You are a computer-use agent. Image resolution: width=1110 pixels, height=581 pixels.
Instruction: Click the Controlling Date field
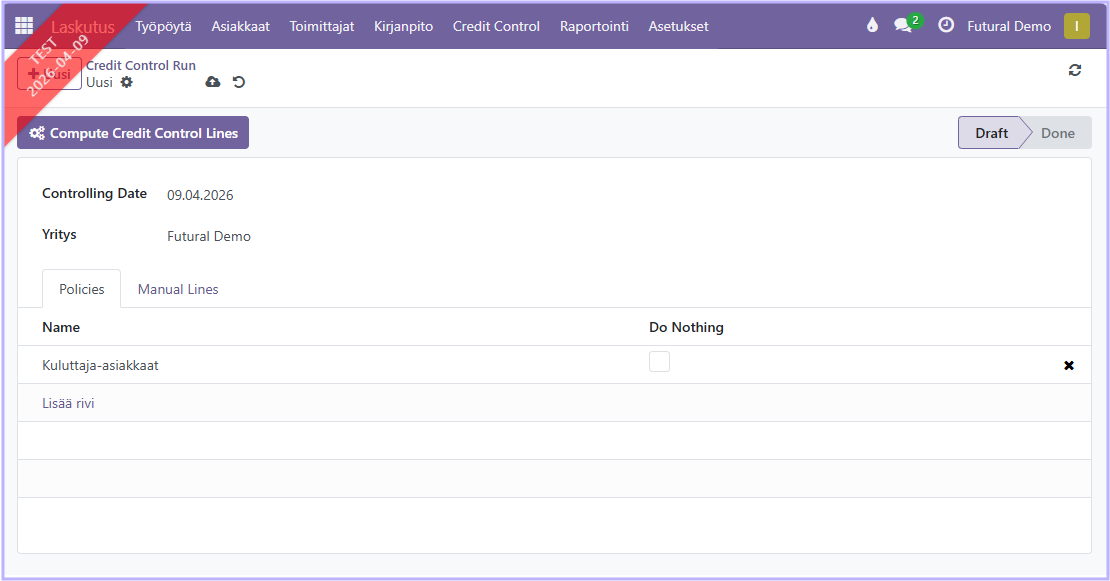point(200,195)
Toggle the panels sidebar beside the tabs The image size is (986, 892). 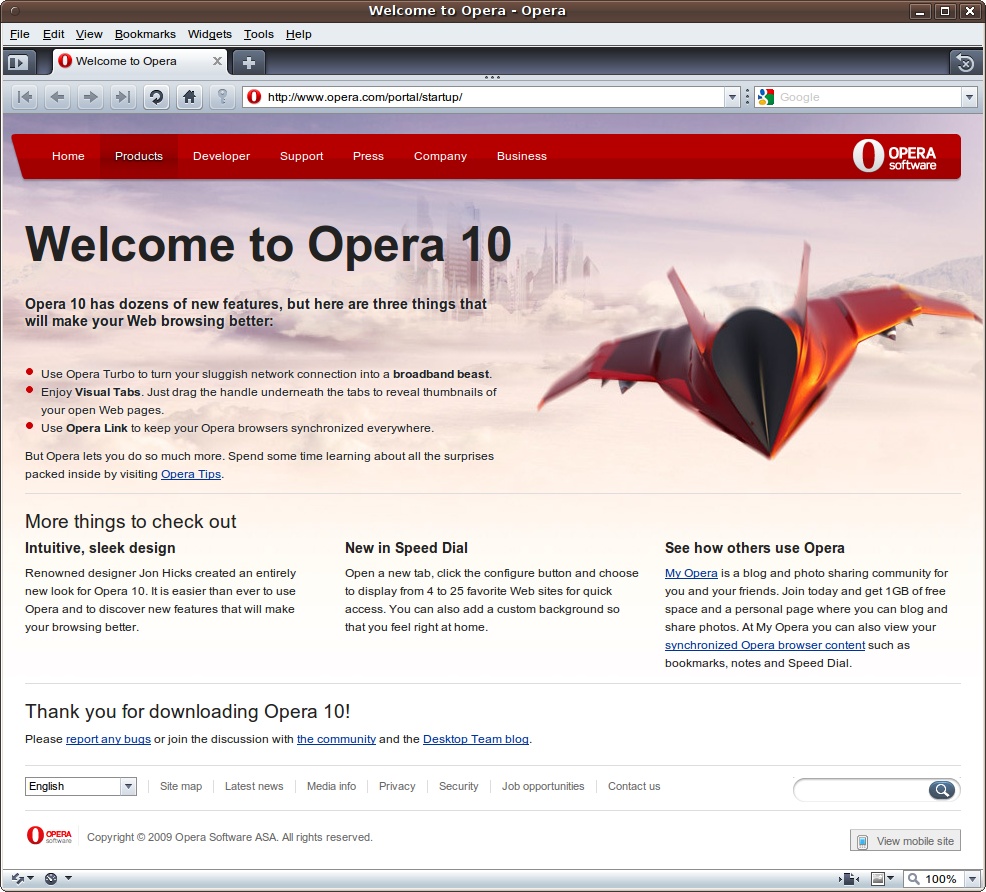18,61
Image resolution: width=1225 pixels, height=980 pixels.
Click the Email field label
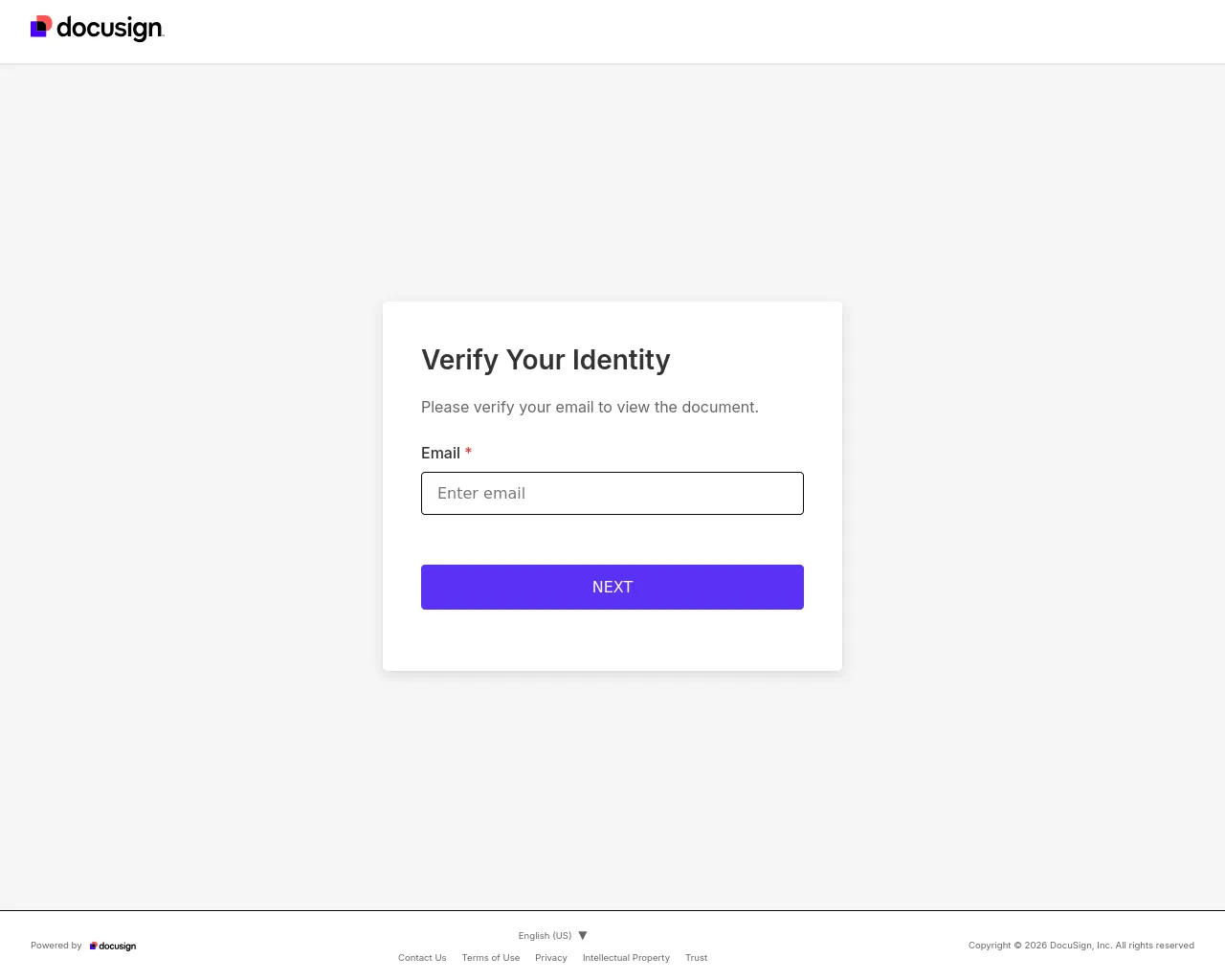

Your instructions
Pictures are to be omitted from the copy. Reproduce exactly, and only, the lines from the one containing "Image resolution: width=1225" to the end of the listing above.

Result
Image resolution: width=1225 pixels, height=980 pixels.
Click the Email field label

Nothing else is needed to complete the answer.